## [Your goal]
Copy out the rows word for word, starting at the one containing "Screen dimensions: 1024x502" and ending at the one containing "(x=17, y=496)". Leave the pictures out of your answer.

## [Record extracts]
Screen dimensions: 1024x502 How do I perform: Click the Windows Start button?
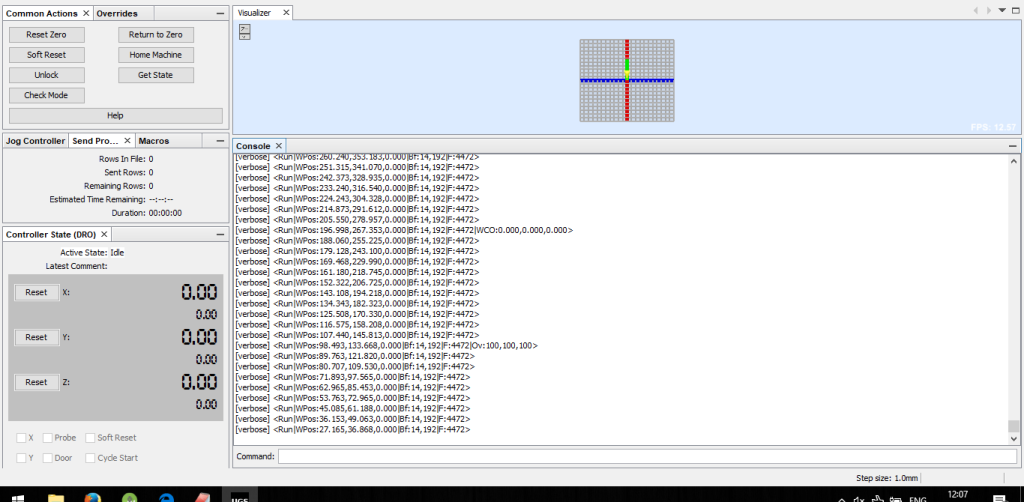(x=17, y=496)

* * *

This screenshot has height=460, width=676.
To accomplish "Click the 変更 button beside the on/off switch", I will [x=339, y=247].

...

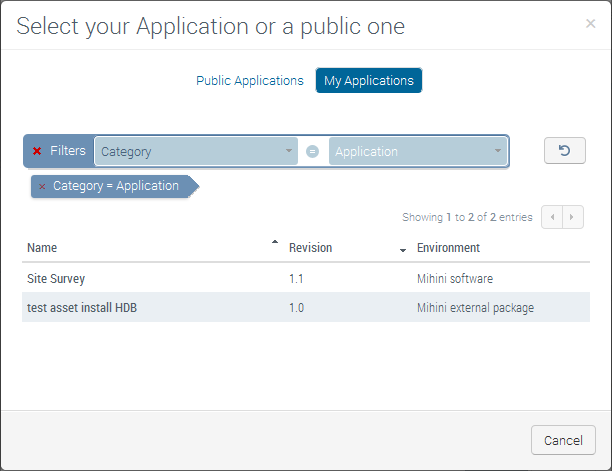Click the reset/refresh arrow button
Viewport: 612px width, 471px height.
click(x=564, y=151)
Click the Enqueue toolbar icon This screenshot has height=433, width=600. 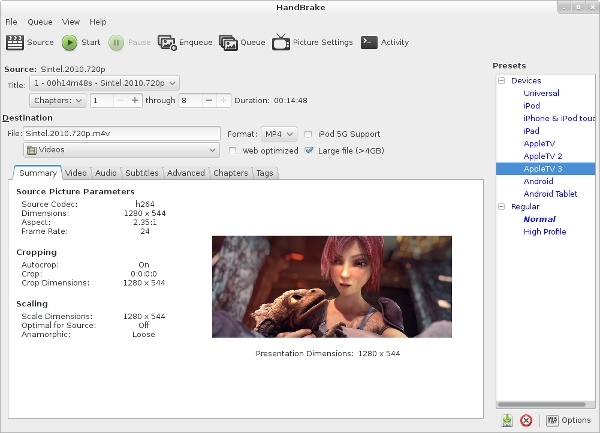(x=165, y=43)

## [Correct answer]
Screen dimensions: 1024x502 How do I perform: Click the Windows Start button?
(x=17, y=496)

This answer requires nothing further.